• EXERCISE REQUIREMENTS:
When you repeat the records, keep every word exact and drop each picture.

• TASK DATA:

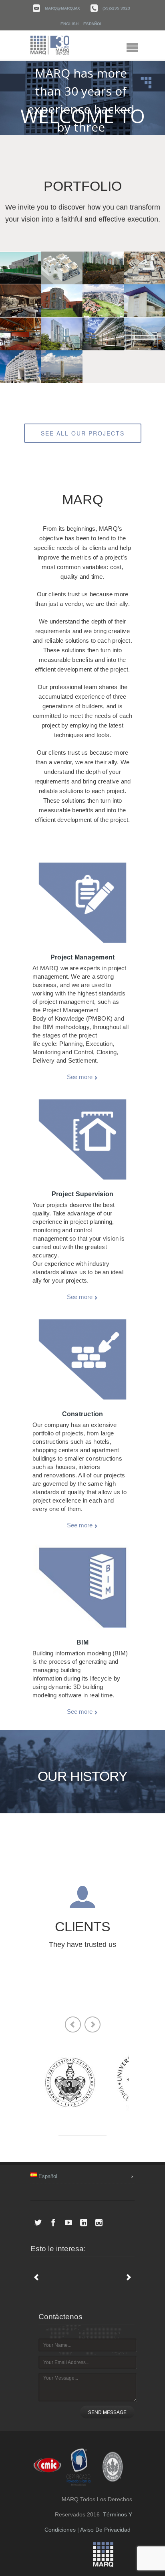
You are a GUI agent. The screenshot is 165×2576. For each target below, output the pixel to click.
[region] (82, 98)
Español (93, 24)
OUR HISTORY (82, 1776)
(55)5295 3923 (116, 8)
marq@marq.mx (62, 8)
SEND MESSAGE (107, 2411)
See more (80, 1076)
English (69, 24)
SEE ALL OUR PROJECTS (83, 433)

• COMPLETED TASK:
You are a GUI agent. The screenshot is 165×2576. For each target below, output the pixel to click.
[region] (82, 98)
Español (93, 24)
OUR HISTORY (82, 1776)
(55)5295 3923 (116, 8)
marq@marq.mx (62, 8)
SEND MESSAGE (107, 2411)
See more (80, 1076)
English (69, 24)
SEE ALL OUR PROJECTS (83, 433)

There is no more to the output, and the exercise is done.